:: Your goal ::
Below are some records; output all of them exactly.

:: Available data ::

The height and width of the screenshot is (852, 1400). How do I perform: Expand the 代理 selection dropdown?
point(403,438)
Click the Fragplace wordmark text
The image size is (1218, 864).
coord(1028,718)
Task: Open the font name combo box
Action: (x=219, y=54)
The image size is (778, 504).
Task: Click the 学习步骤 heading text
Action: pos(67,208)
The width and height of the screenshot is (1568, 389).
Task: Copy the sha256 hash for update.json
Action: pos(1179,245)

:: Task answer ::
The height and width of the screenshot is (852, 1400). How do I perform: Expand the 代理 selection dropdown?
point(403,438)
Click the Fragplace wordmark text
The image size is (1218, 864).
coord(1028,718)
Task: Open the font name combo box
Action: (x=219, y=54)
The image size is (778, 504).
Task: Click the 学习步骤 heading text
Action: pos(67,208)
The width and height of the screenshot is (1568, 389).
Task: Copy the sha256 hash for update.json
Action: pos(1179,245)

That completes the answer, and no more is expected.